Софья, вынужденная держать руку на пульсе большого, ни на секунду не останавливающегося организма, вернулась на Кукуй, откуда затребовала к себе подростков, столь лихо управлявшихся на пристани в Коломне. Если государь велел, то не пристало ей кочевряжиться. Пришлось заниматься с ребятами продвинутой арифметикой и расширенным природоведением. А чтобы не осталось у огольцов времени безобразия нарушать, велела прочитать собранный нашими трудами архив дел по речному ходительству и барж и лодок строительству. Труды картографов, сведения из опросов лоцманов, справки о находках…
Ребята оказались друг другу не равными, выводы из прочитанного делали разные и вопросы задавали неодинаковые. А там и свежие бумаги начали читать, и даже принялись придумывать, как новостью распорядиться или на вопрос ответить. Так и сформировался зачаток канцелярии. Понятно, что продержится он только до начала навигации: следующая практика у пацанов в плавсоставе, а подобного мальчишки не пропустят. Собственно, и самой моей хозяюшки у руля речной империи не будет: вожжи выпадут из рук, и куда потянут повозку главные упряжные – увидится потом. Общее-то направление всем ведомо – возить до посинения что просят куда угодно. А над каждой душой не постоишь.
Ноябрь и декабрь были заполнены организационными хлопотами. В январе картинка с состоянием хозяйства окончательно прояснилась и упорядочилась. Направление значительных ресурсов на исполнение царской прихоти заметно снижало предстоящие прибыли, но по миру нас не пускало: перевозки по Северной Двине, Сухоне, Вычегде, Волге, Оке и Каме даже немного возрастали за счет использования стотонников и барж типа «Лесовоз».
Мотающаяся в Персию «Наяда» возила воск, мёд и свечи парафиновые и стеариновые, доставляя обратно восточные ткани, в том числе шёлк, шерсть, кожи и шкуры, благовония, пряности и кучу всякого-разного по мелочам – перечень товаров получился длинным. Главным для нас оказалось хорошего качества золото, которым мы брали плату за перевоз. На этой линии нас трудоустроили казанские купцы, быстро наладившие связи с единоверцами.
Пётр крепко закрутил гайки, мобилизовав стрельцов и призвав их к порядку. Появлялся на Кукуе он редко и всегда был в раздражении оттого, что его вроде как и слушались, но исполняли всё только после волшебного пенделя.
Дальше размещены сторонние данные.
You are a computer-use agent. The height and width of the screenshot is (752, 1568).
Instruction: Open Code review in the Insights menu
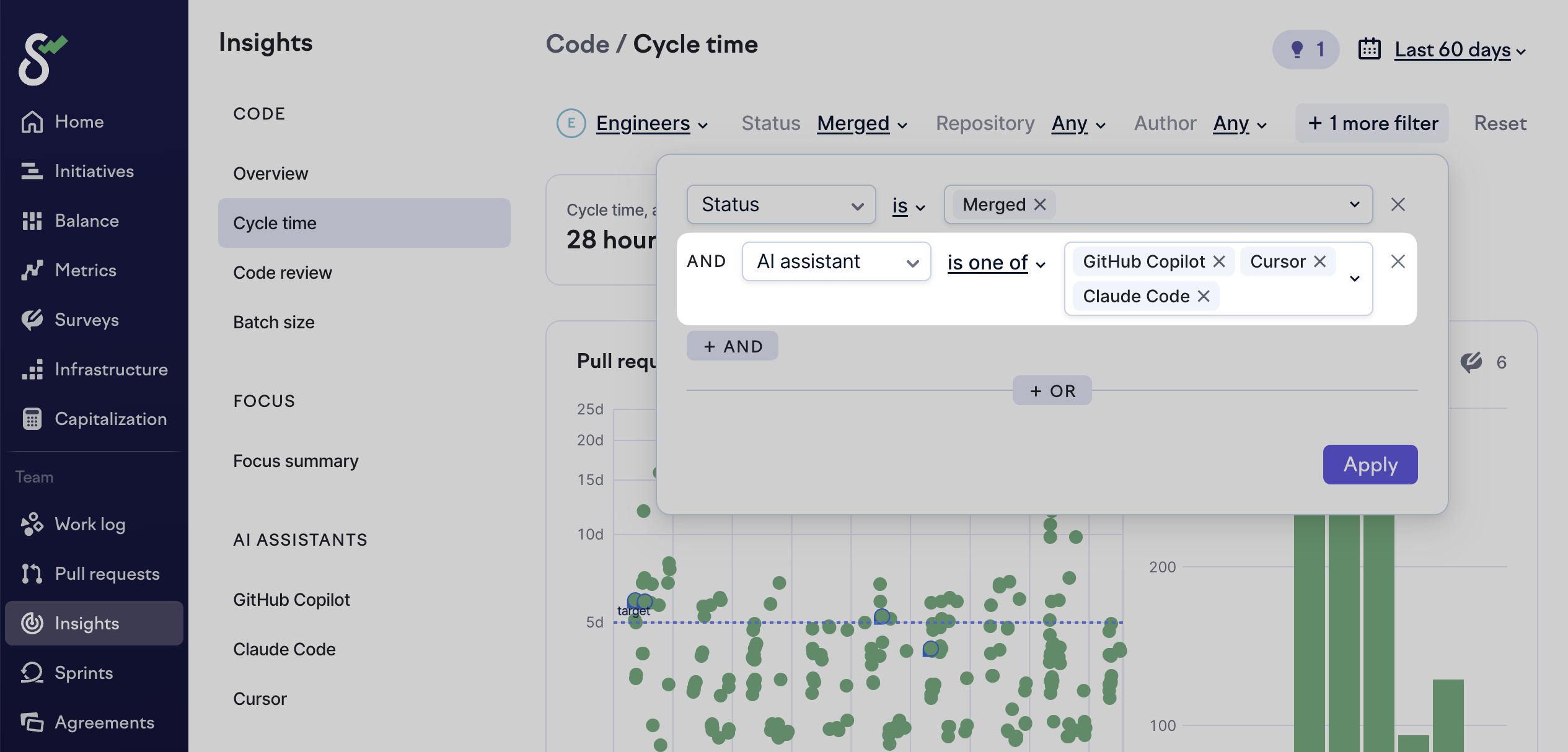pos(282,273)
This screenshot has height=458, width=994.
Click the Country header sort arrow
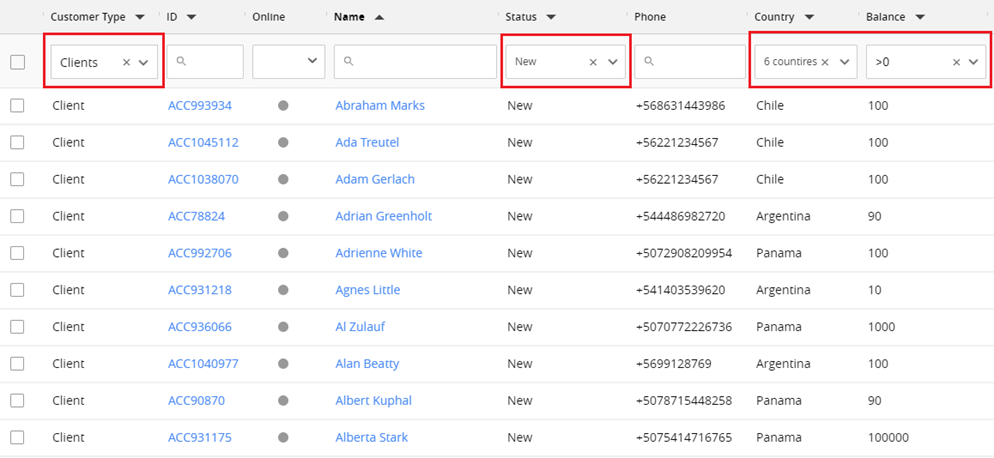click(x=809, y=17)
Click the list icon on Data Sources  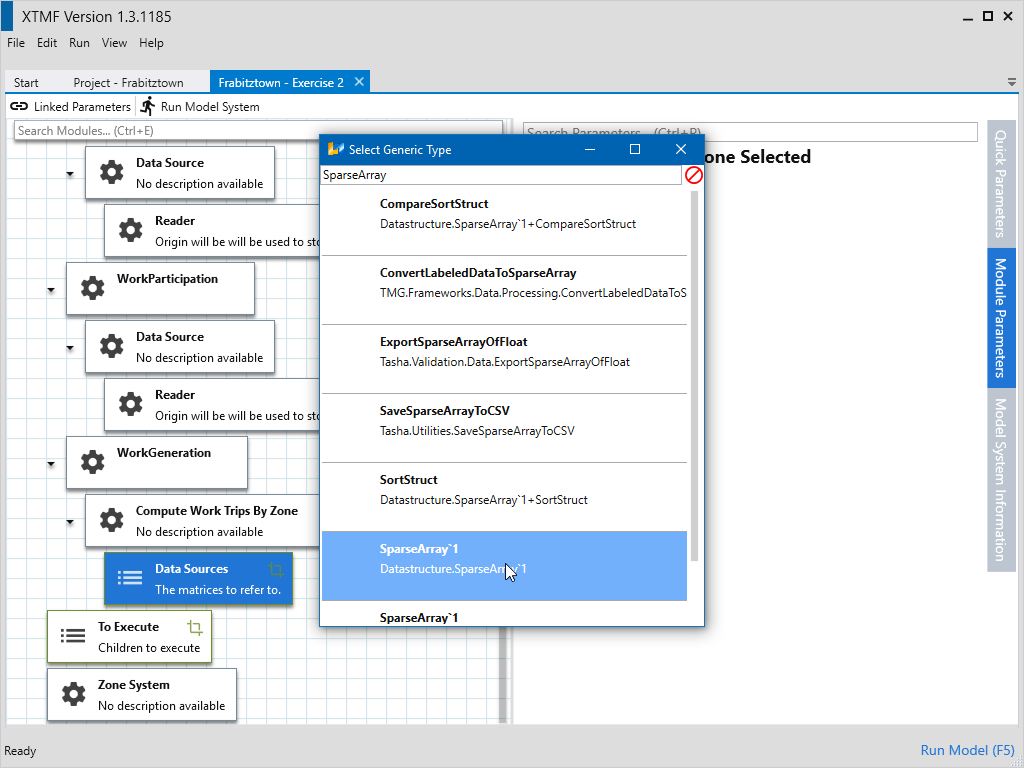click(x=130, y=578)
О готовящемся походе на Амур знали все. Для наших речников это означало добавление к хозяйству ещё одной длинной реки, что людей радовало и воодушевляло. Смешные. Про Обь с Иртышом и Енисей с Ангарой и двумя Тунгусками не все догадывались, что это ещё пара кусков, каждого из которых не на одну жизнь хватит глодать. Сам же государь намеревался идти южной дорогой с основными силами, взяв с собой семёновцев, оставив на Москве преображенцев и коломенцев, которые как бы сестры его личная гвардия. Стал он ценить Софью Алексеевну, хоть и ворчал на неё.
А там пришла пора и нам выезжать в Кольский острог – принимать эскадру и проверять её готовность к дальнему плаванию. В принципе, Мэри нанимала самоедов с их оленями и нартами, забрасывая на отрезанную льдами и зимним бездорожьем «точку» крепёж и материалы по мелочам. И репчатый лук. Тем не менее зимняя дорога в сотни вёрст по белому безмолвию не то, что требуется детскому организму, отчего нянек с сыном отвезли в Коломенское к живущему там на постоянной основе фрейлиннику царевны. Расставшись с чадонькой, поплакала в поставленном на полозья возке, уносящем нас на север, но взяла себя в руки.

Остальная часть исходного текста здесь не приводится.